My ROS2 minimal examples, difficulties coming from ROS1

Hey, I am new here on Discourse, but not new to ROS. I am a long-time “power user” of ROS1, coming from the field of multirotor aerial vehicles at the MRS group, CTU in Prague. Here is our code base if you are interested: github.com/ctu-mrs/mrs_uav_system. We are slowly getting to a point where others start to ask about ROS2 support by our system, so I took a peek into it.

I started from the basics, first trying the essential building blocks before attempting any serious application. I immediately stumbled upon difficulties and major problems. I already realized that ROS2 is not “the second version of ROS”, but more of another variant of a similar system and, therefore, the concepts and design patterns might not be transferable. Anyway, I approach the transition from the point of view of a ROS1 user, since we have tens of thousands of lines of code build around the ROS1 design.

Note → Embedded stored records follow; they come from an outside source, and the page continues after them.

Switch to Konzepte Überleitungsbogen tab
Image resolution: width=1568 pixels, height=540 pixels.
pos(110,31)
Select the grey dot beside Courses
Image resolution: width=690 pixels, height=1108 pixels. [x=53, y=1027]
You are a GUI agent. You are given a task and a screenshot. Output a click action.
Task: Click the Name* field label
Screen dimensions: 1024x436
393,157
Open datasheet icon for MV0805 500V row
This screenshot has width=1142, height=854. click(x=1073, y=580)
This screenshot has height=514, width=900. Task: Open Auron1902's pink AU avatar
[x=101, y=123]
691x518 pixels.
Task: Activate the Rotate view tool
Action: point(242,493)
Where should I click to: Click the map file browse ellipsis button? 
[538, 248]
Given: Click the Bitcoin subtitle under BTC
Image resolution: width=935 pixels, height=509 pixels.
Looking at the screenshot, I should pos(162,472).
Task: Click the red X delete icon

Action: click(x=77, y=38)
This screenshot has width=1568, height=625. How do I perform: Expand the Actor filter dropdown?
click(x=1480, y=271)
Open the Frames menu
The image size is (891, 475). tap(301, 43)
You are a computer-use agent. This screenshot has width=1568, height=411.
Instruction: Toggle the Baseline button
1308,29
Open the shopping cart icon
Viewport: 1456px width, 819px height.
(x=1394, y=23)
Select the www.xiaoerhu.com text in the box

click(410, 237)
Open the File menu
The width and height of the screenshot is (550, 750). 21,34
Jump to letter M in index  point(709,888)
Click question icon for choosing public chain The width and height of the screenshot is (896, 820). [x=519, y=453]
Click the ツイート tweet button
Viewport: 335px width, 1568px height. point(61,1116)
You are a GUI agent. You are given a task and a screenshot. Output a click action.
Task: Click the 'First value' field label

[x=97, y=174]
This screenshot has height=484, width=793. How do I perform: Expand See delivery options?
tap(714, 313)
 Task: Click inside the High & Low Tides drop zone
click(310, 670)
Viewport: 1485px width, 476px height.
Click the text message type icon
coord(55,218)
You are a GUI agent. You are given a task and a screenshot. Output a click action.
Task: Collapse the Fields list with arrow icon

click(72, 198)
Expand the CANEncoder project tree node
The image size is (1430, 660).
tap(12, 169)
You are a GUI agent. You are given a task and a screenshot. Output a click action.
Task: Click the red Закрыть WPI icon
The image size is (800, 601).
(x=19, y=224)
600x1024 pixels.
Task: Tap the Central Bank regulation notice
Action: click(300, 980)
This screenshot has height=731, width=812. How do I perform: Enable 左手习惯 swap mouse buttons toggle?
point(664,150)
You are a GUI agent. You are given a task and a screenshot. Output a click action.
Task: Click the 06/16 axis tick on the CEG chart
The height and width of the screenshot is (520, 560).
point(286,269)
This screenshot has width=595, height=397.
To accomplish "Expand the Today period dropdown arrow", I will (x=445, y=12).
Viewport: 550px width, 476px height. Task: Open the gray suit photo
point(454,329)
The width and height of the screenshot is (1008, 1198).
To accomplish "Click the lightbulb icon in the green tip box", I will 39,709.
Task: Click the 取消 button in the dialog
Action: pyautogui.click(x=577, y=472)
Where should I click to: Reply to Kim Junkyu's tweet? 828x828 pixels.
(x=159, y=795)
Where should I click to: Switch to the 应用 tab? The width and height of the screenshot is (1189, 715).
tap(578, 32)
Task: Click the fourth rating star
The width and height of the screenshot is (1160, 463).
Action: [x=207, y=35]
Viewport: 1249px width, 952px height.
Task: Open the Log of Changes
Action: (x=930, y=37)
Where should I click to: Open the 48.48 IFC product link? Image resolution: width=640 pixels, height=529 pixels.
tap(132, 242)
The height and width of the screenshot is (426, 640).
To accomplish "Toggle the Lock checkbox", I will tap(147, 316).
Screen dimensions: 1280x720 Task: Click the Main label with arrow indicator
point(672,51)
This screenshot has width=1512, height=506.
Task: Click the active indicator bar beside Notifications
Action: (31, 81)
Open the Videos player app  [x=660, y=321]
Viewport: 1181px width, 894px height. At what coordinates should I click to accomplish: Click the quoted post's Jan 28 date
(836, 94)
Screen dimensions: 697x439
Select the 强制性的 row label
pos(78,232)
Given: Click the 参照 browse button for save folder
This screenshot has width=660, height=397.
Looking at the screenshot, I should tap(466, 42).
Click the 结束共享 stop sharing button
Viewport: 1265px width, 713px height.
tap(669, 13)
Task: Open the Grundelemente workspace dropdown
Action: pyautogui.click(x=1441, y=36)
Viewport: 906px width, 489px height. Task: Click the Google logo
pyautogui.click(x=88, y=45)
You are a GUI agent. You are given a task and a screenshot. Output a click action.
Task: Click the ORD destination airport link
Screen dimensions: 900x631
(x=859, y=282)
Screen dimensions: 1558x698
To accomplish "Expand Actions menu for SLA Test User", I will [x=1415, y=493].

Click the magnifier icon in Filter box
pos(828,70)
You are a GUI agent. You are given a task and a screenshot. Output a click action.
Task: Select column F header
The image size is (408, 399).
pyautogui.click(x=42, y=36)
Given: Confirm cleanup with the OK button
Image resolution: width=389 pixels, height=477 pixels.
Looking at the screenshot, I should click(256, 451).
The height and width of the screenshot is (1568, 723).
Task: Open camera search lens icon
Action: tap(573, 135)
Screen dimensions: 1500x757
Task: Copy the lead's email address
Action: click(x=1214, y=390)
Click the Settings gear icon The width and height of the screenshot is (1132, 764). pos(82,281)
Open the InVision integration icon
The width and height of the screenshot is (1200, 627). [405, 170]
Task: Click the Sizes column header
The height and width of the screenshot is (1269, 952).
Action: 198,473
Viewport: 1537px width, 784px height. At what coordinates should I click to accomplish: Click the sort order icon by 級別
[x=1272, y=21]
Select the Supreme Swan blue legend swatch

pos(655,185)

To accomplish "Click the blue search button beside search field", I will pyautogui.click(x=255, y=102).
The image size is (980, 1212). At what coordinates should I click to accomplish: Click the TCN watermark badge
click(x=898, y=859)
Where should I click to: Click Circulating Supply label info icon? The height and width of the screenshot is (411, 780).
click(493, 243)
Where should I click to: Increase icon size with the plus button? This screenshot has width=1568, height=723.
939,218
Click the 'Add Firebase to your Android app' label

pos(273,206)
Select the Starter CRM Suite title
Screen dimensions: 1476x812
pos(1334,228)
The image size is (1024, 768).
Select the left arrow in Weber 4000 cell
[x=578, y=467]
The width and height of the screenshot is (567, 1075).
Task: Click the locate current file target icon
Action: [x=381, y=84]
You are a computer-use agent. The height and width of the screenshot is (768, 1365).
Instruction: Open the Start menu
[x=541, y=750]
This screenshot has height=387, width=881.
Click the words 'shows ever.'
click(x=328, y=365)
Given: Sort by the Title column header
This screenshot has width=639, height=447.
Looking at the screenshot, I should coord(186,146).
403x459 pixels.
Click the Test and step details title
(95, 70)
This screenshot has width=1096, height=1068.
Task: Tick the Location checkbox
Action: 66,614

I was told that you guys here might appreciate my feedback, so here is my repository with the basic examples (Foxy): github.com/ctu-mrs/ros2_examples. The README inside covers all the basics on my list that should be probed before going further. The README also contains my impressions and notes regarding the differences and problems. Please, feel free to collaborate, any help will be appreciated. It took me a relatively long time to investigate those basics, during which I found the existing documentation and examples difficult to adhere to. Truthfully, I might have used stack overflow more during the last week than during the past five years. More in the README.

TL;DR from the repo:

  • How to make services synchronous? Services in ROS1 were completely synchronous. I concede that I might want asynchronous services in like 5% of the time, but that can be done easily with some threading or one-shot timers. But making all services asynchronous makes stuff difficult to port from ROS1.
  • Multithreading with timers seems to be broken.
  • Timers seem to struggle to produce a stable rate with the multi-threaded executor.
  • Why are most demos and examples not using the “component” architecture which is promoted in the ROS2 docs? We are already nodeleting everything in ROS1, so seeing main() in the ROS2 demos seems very strange.

Edit: typos

18 Likes

Thanks for sharing, @klaxalk ! I think this is a very valuable feedback (and hopefully also support for others deciding about ROS 2 transition).

2 Likes

@klaxalk These are some great examples and we really appreciate it. To your last point regarding why the docs don’t use nodelets, the docs have a history and a lot of them didn’t get re-written with ROS 2, just updated. Nodelets also end up being a slightly more advanced topic; it seems perfectly fine to avoid that subject in the more introductory parts of the docs. There is certainly room for examples of both approaches so this material is greatly appreciated.

4 Likes

I hope the following helps :grinning_face_with_smiling_eyes: thanks for sharing thoughts :+1:

How to make services synchronous?

btw, i think you got point. providing synchronous methods in Client class sounds reasonable. (ParameterClient does have SyncParametersClient class)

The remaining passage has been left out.